== WRITTEN TASK ==
Give back every one of the records below word for word, leaving out the pictures.

__________________________________________________

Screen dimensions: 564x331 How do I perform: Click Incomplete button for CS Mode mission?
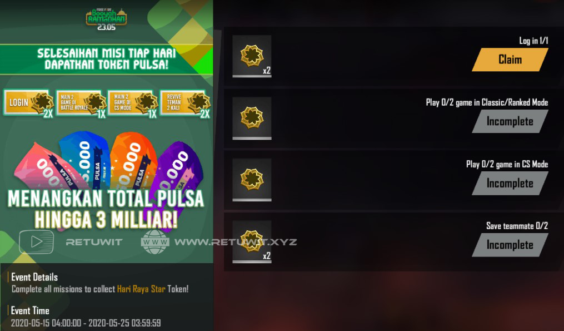[510, 184]
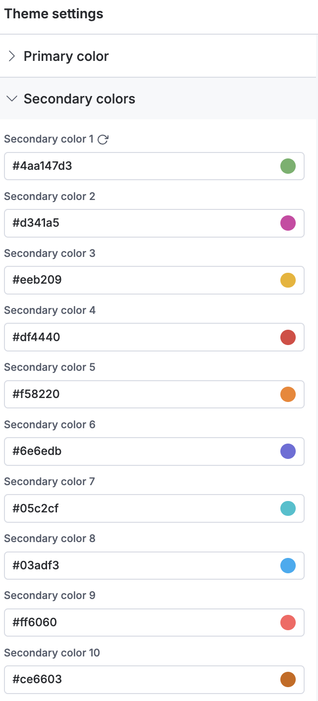Image resolution: width=318 pixels, height=701 pixels.
Task: Open coral swatch for Secondary color 9
Action: pyautogui.click(x=288, y=622)
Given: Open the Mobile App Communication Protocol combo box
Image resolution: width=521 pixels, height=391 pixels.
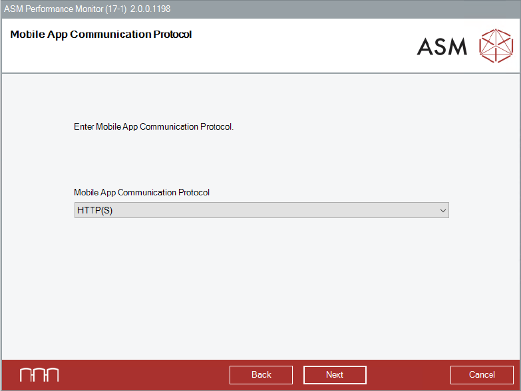Looking at the screenshot, I should coord(261,211).
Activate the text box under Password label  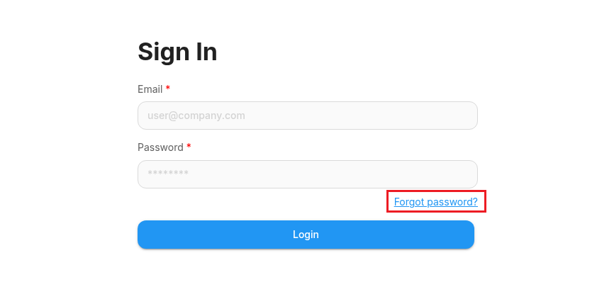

__________________________________________________

== IN RESPONSE ==
Screen dimensions: 564x331 How do I perform: Click Incomplete button for CS Mode mission?
[510, 184]
Image resolution: width=318 pixels, height=701 pixels.
Task: Open coral swatch for Secondary color 9
Action: pyautogui.click(x=288, y=622)
Given: Open the Mobile App Communication Protocol combo box
Image resolution: width=521 pixels, height=391 pixels.
Looking at the screenshot, I should coord(261,211).
Activate the text box under Password label  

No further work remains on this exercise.